Well, they did try to "even the playing field" by pitting one RDRAM channel against two PC100 SDRAM channels. And two PC100 SDRAM channels can support four DIMM slots each, for a total of eight DIMMs. The RDRAM channel can only support four RIMMs. That means the two PC100 SDRAM channels can support more memory than the RDRAM channel, and it can match the peak bandwidth of RDRAM, although it isn't going to be as efficient in utilizing that bandwidth.

Yet for servers, it's more important to be able to support huge amounts of memory, such as 512 MB or even 2 GB. Supporting that much memory with RDRAM channels will be overkill in bandwidth and very expensive. It's better to just support that much memory with SDRAM channels, and work those channels in parallel to create a very wide memory path.

There's another problem with the test scenario that the research paper created. It's trying to simulate system performance by simulating single applications on a theoretical superscalar processor. This sort of simulation ignores traffic coming in from PCI peripherals or AGP graphics controllers, because you just can't simulate that on their toolset. Plus, it's unlikely that they were able to simulate more than 15 seconds of real runtime per test. Finally, because they only simulate one application at a time, it's possible that the processor caches reduced the memory traffic by a very significant amount.

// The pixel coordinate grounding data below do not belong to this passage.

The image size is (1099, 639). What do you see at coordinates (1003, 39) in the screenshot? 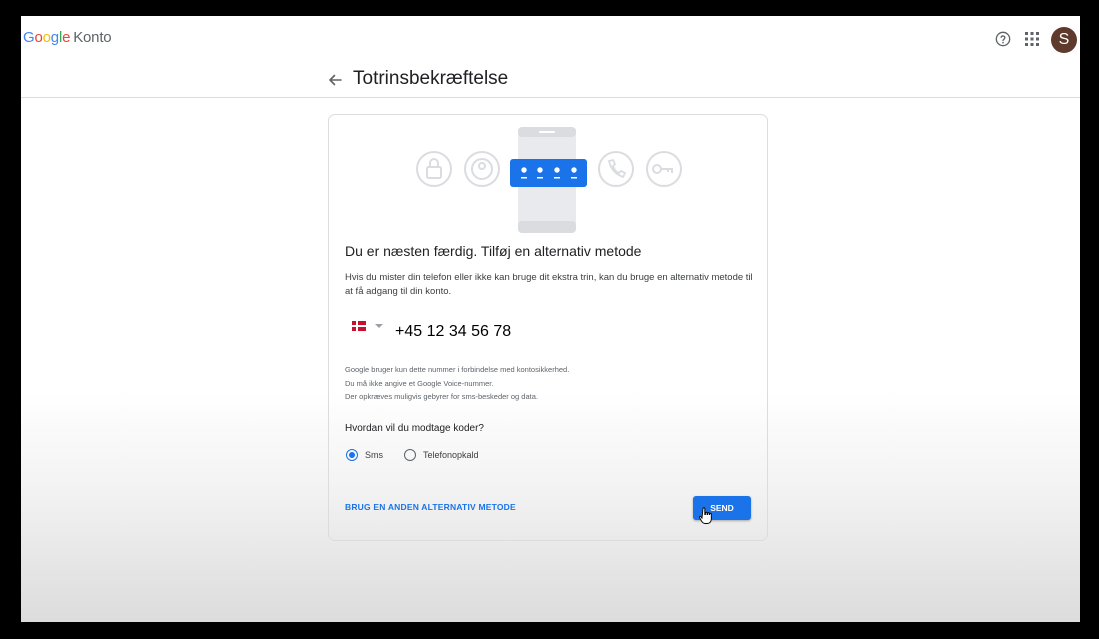
I see `help-icon` at bounding box center [1003, 39].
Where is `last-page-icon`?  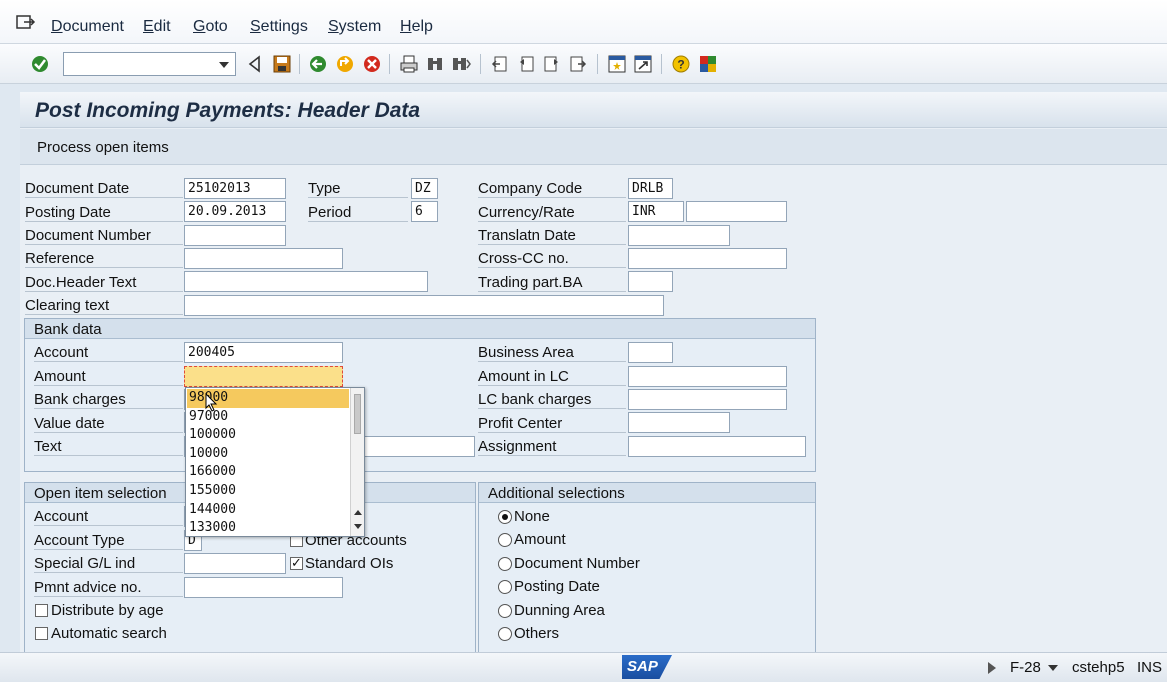
last-page-icon is located at coordinates (578, 64).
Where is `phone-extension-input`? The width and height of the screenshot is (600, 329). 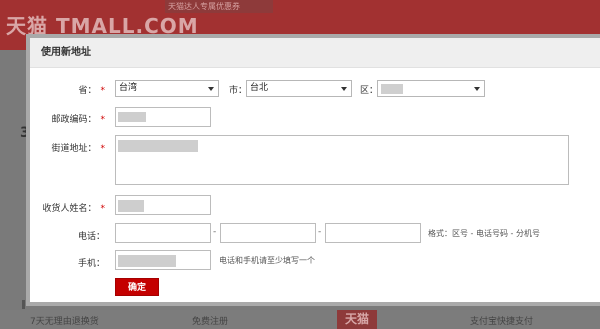 phone-extension-input is located at coordinates (373, 233).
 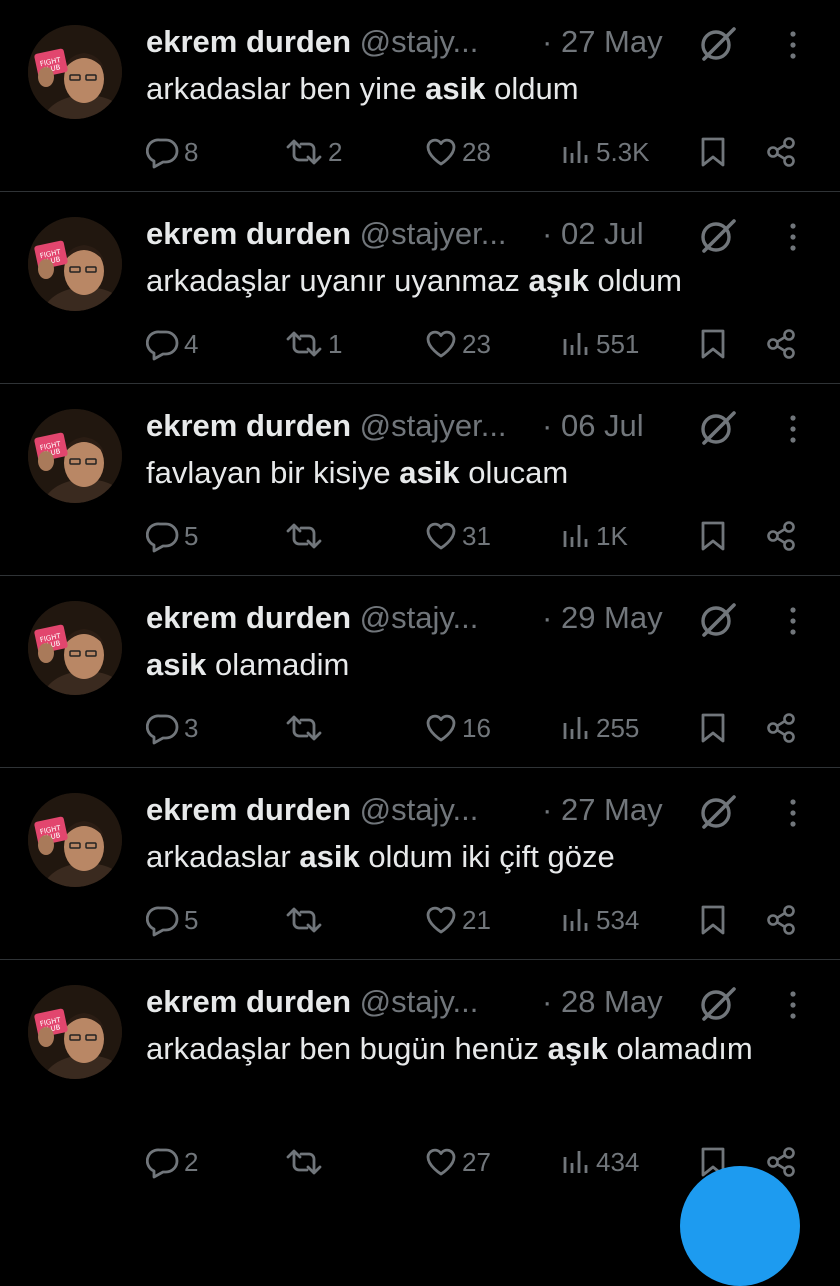 I want to click on bookmark-icon, so click(x=713, y=728).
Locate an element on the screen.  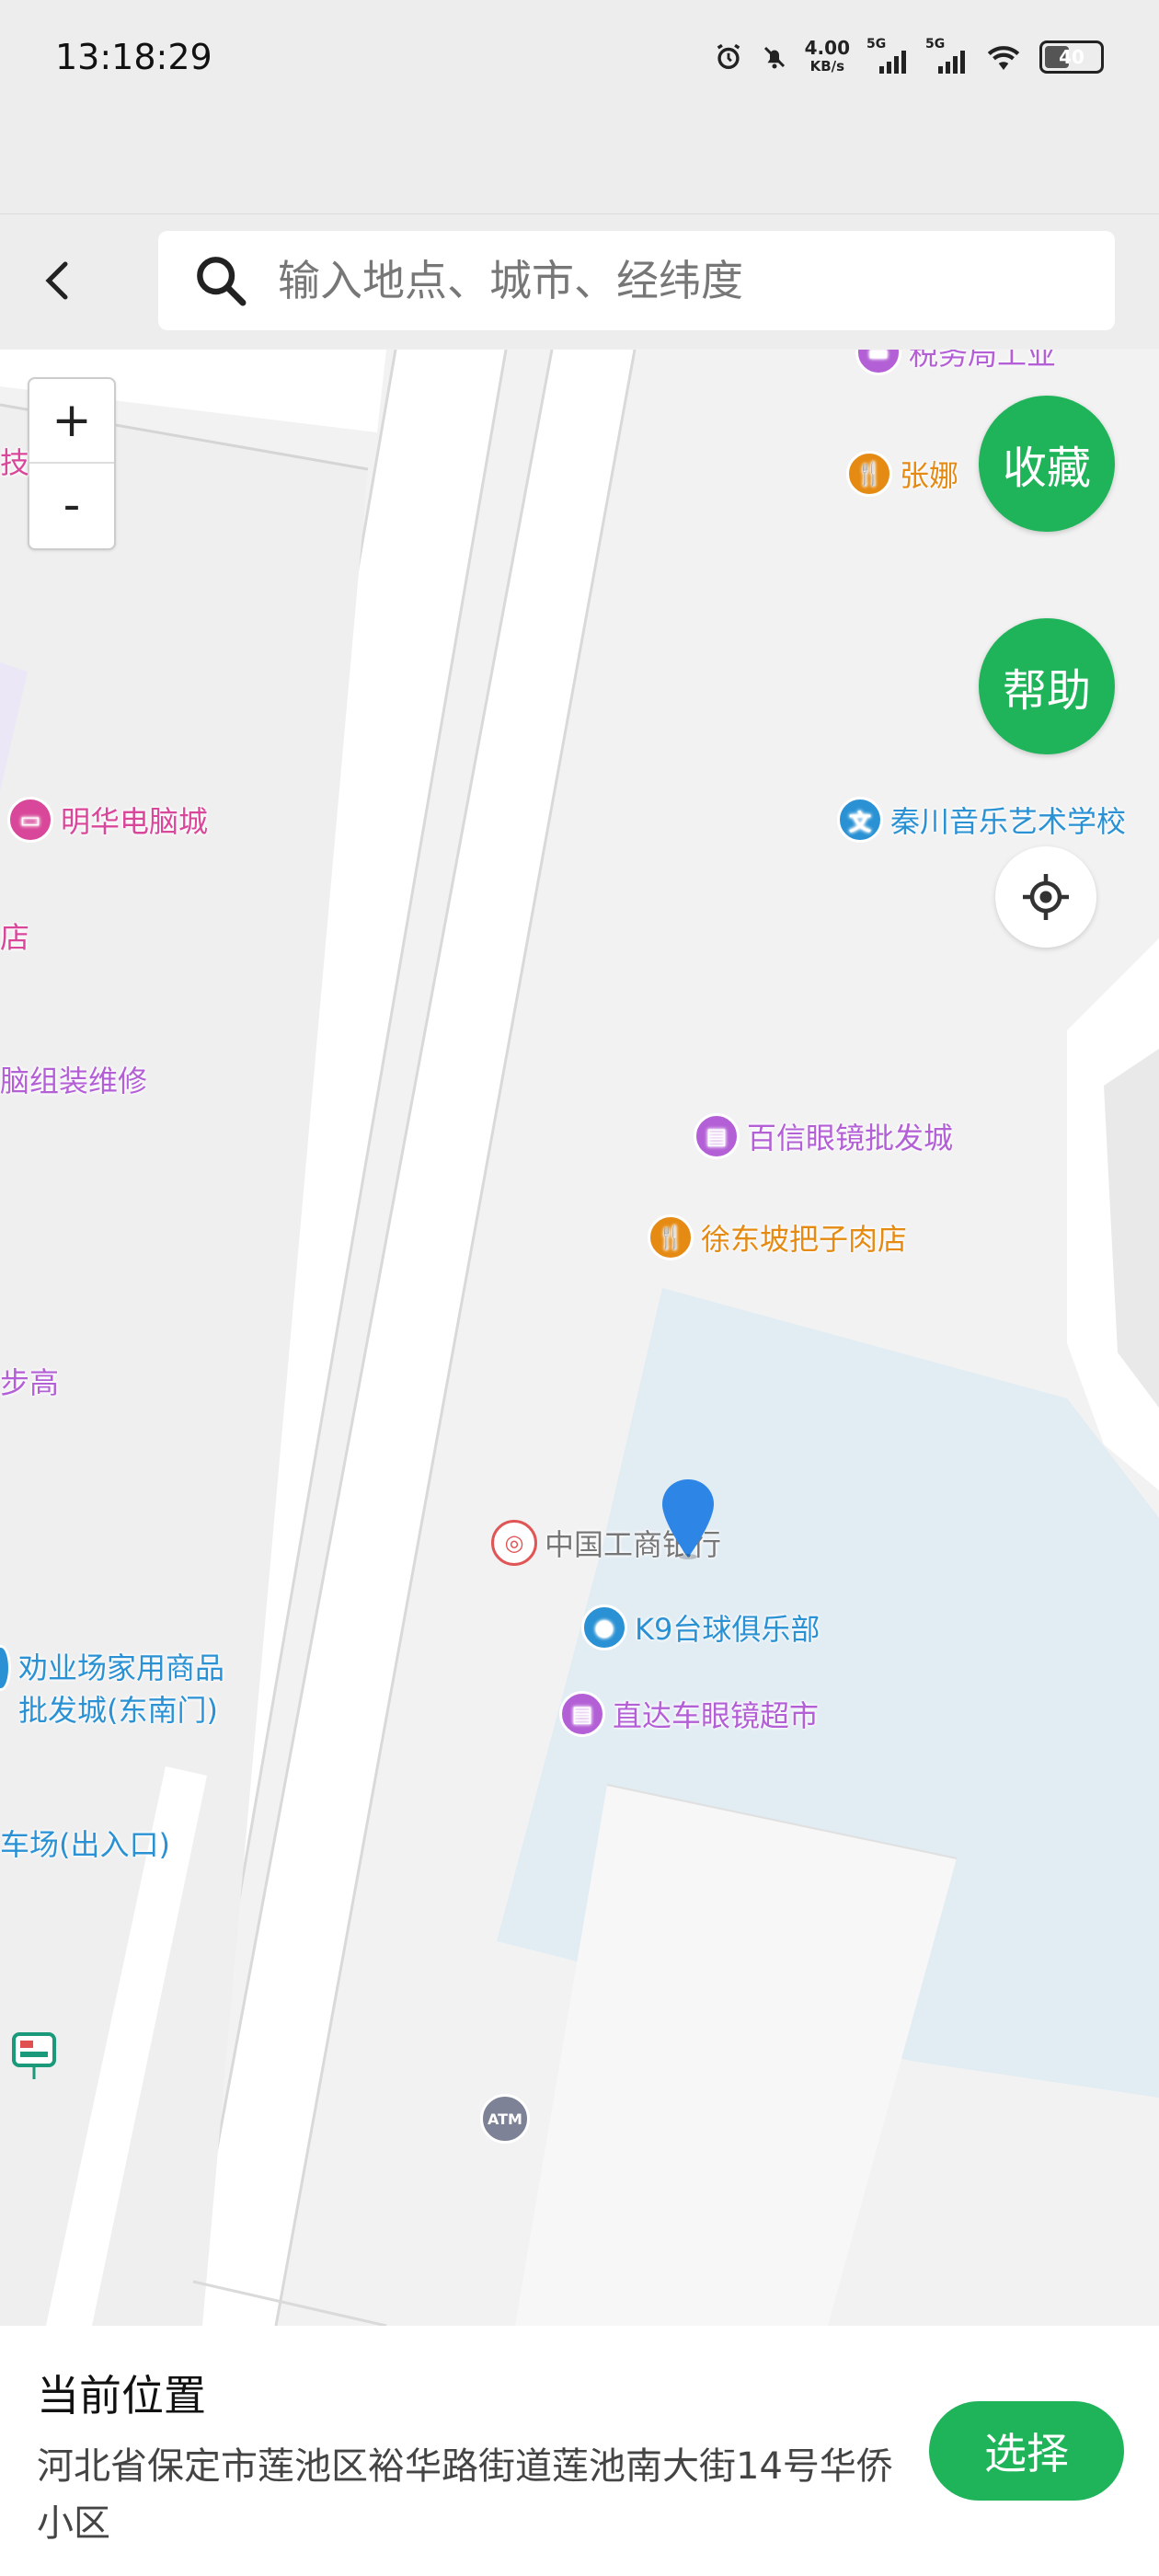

In other words, the simulation is too far away from the real world to mean anything. Intel does a lot of performance tests using hardware performance counters in their processors and in their chipsets. They'll run real applications (as opposed to simulating them) on real systems with real devices, then use their hardware counters to measure performance data. The only problem with this method is that by the time you find a bottleneck in performance, it might be too late to change anything before production.

In short, performance analysis is much more complicated than this research paper makes it out to be. But the paper does make a lot of valid points, such as the importance of latency, the fact that RDRAM is much better at randomized accesses than SDRAM, etc.